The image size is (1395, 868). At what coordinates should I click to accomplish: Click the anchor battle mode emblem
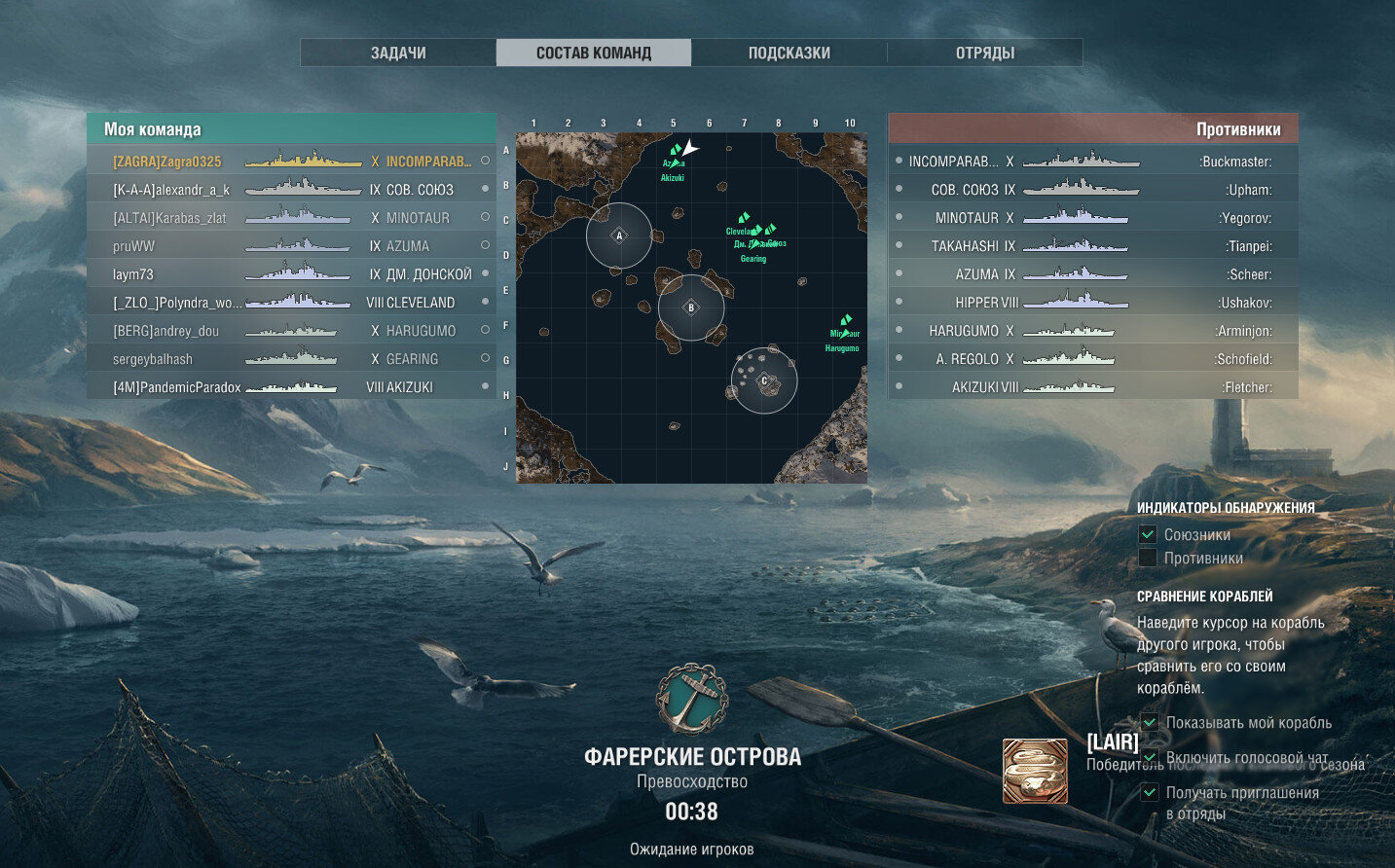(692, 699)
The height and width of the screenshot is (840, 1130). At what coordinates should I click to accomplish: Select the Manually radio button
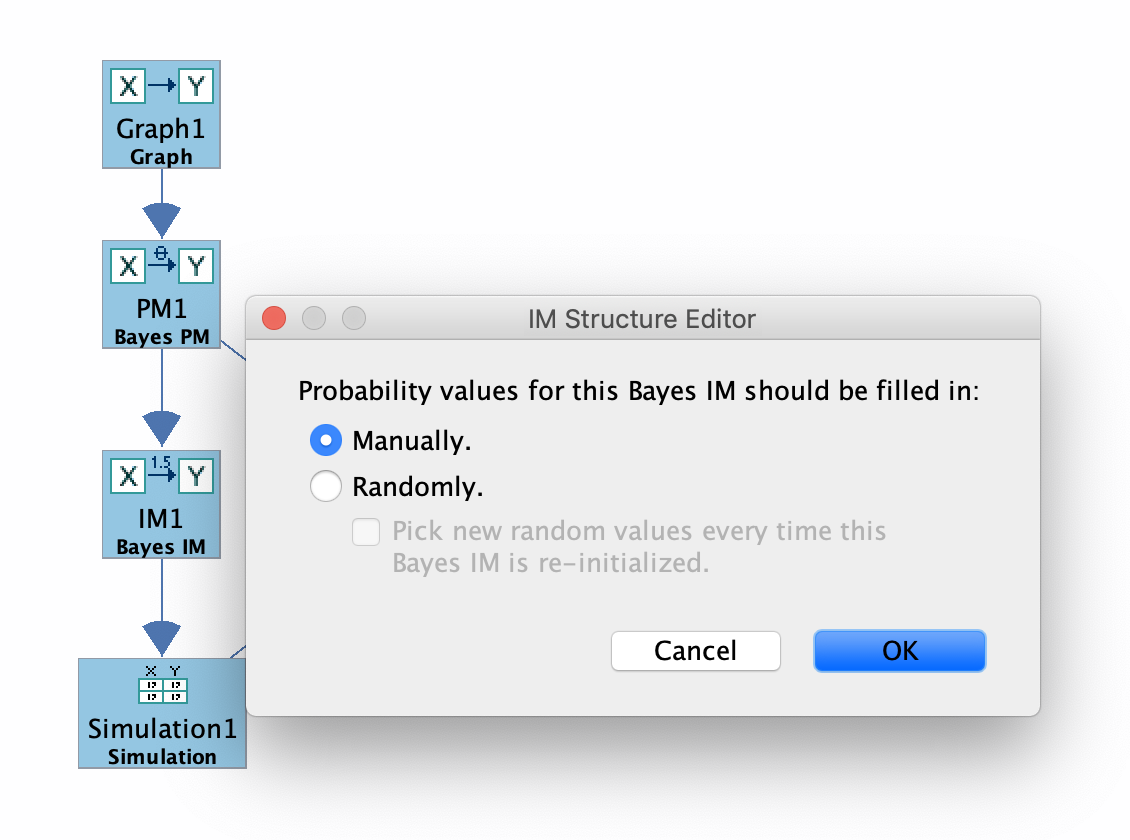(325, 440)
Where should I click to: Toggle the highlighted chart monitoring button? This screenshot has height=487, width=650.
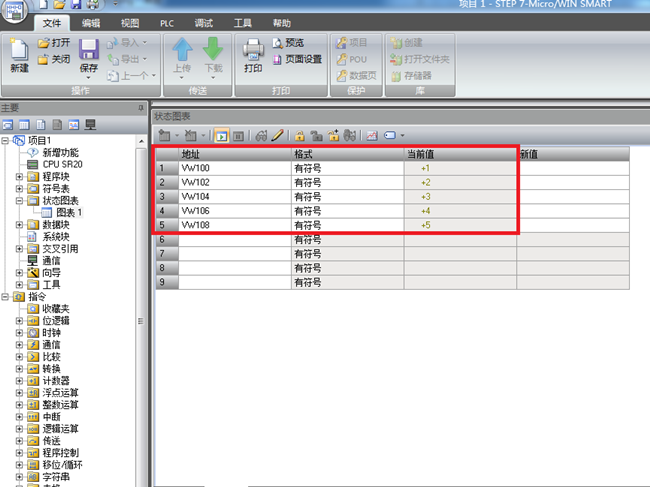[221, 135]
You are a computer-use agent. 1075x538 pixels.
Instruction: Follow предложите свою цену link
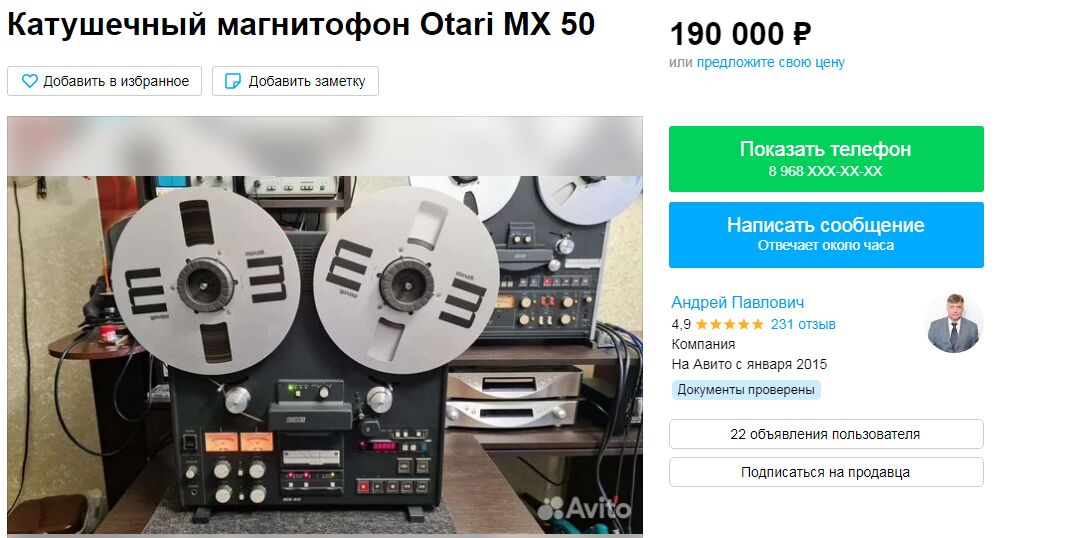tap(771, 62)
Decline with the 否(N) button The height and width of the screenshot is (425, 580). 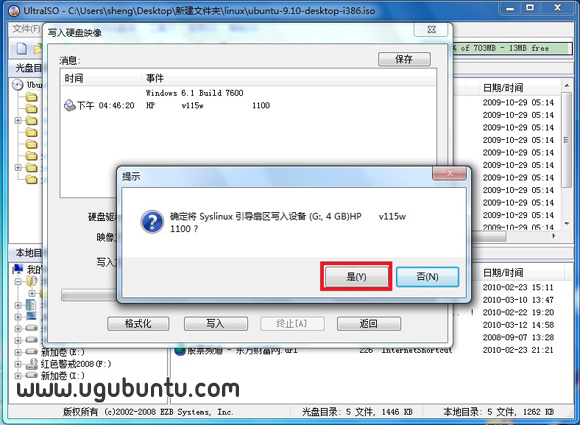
...
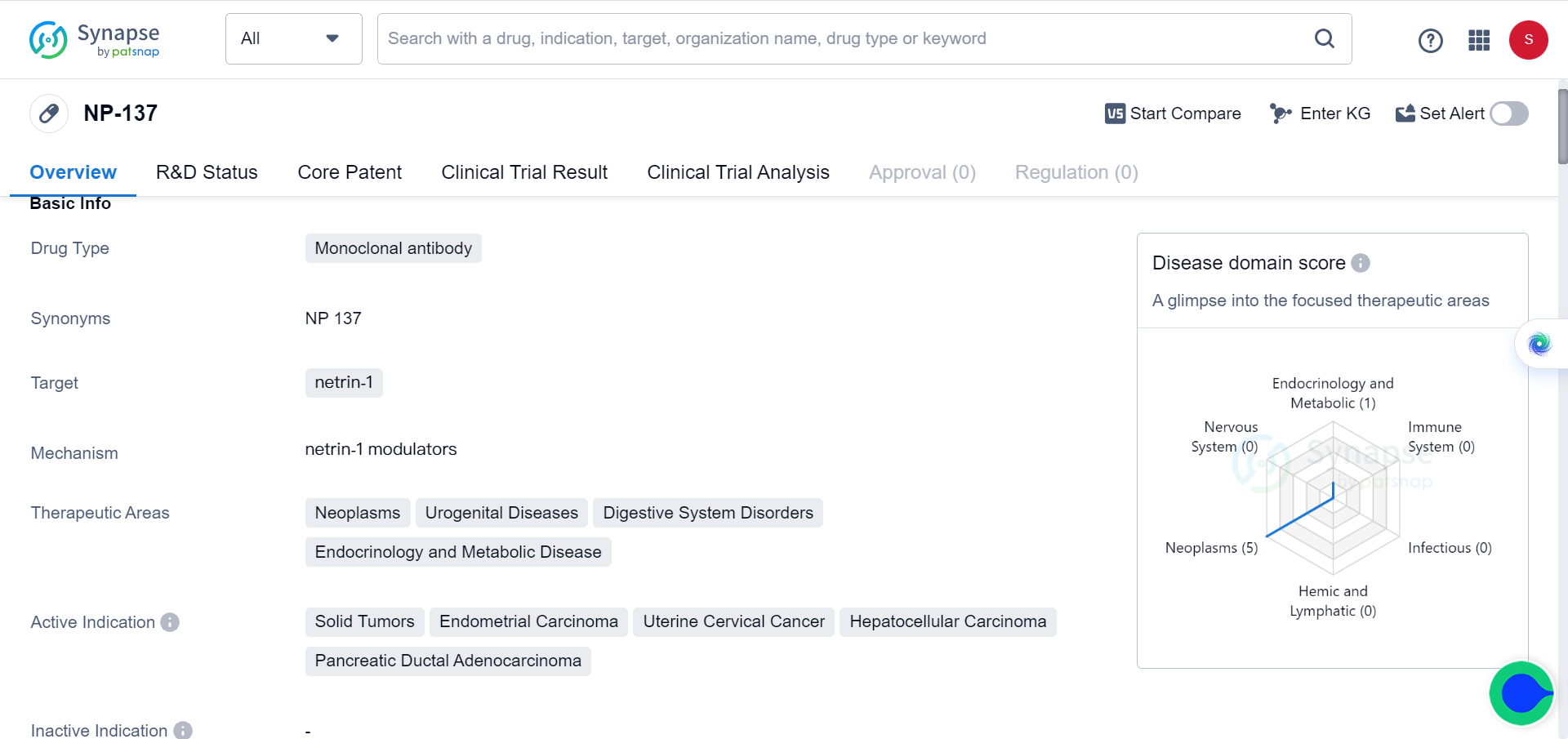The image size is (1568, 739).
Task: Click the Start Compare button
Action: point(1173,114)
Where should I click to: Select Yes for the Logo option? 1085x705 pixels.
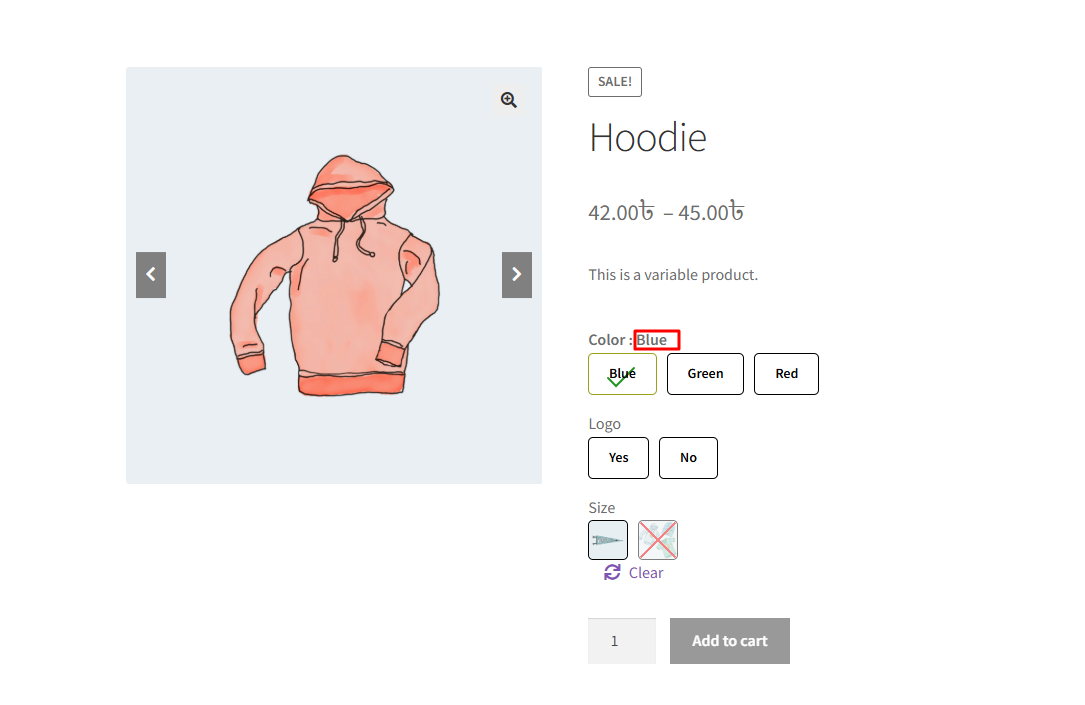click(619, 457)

Directions – Write down exactly what the lines above say, from the line holding "The height and width of the screenshot is (840, 1130)." through the line holding "Decline with the", and nothing more. Do not copy the pictures.

Task solution –
The height and width of the screenshot is (840, 1130). At what coordinates should I click to accomplish: Select the Manually radio button
(325, 440)
Where should I click to: Toggle the highlighted chart monitoring button? This screenshot has height=487, width=650.
[221, 135]
You are a computer-use agent. 1075x538 pixels.
Instruction: Follow предложите свою цену link
tap(771, 62)
Decline with the 否(N) button The height and width of the screenshot is (425, 580). 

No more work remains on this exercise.